▶ **Provided data**:

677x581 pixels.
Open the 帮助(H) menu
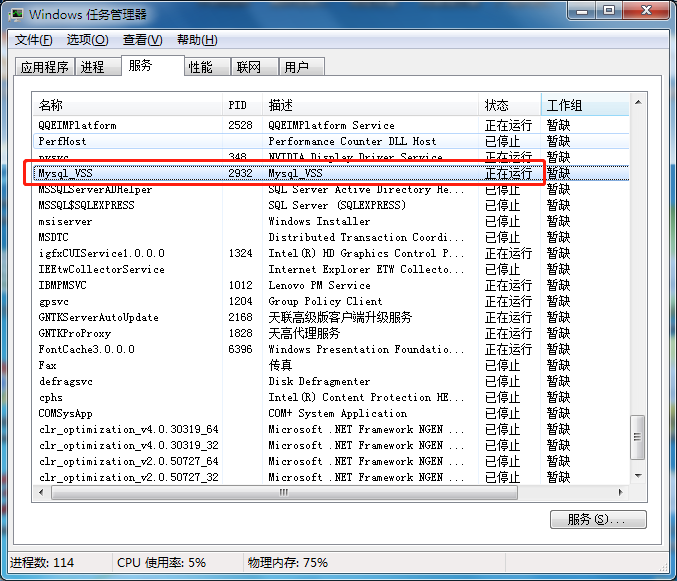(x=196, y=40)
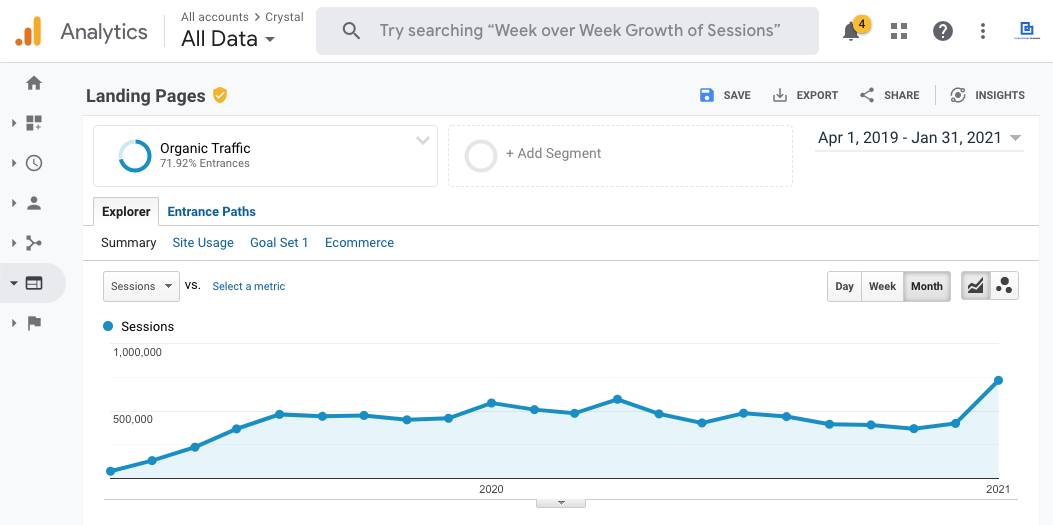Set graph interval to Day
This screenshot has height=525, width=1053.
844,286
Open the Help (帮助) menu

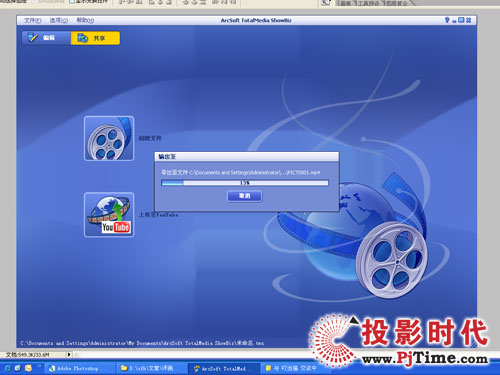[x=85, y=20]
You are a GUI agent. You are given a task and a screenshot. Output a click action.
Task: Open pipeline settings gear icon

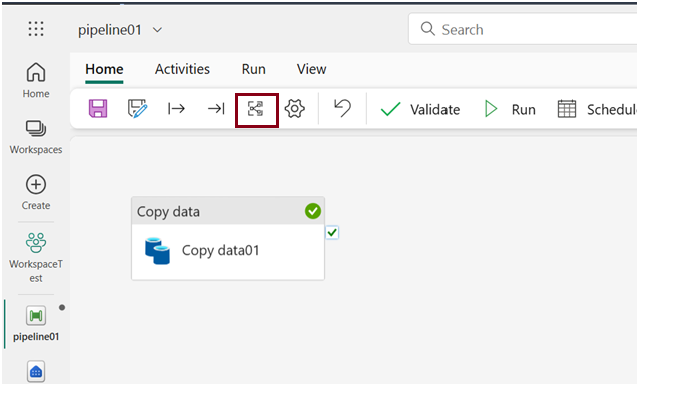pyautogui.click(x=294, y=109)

▶ **What this task involves**: With the images removed, give back every entry exactly as shown.

▶ **Exercise answer**:
677x581 pixels.
Open the 帮助(H) menu
(x=196, y=40)
Set graph interval to Day
This screenshot has height=525, width=1053.
844,286
Open the Help (帮助) menu

[x=85, y=20]
You are a GUI agent. You are given a task and a screenshot. Output a click action.
Task: Open pipeline settings gear icon

pyautogui.click(x=294, y=109)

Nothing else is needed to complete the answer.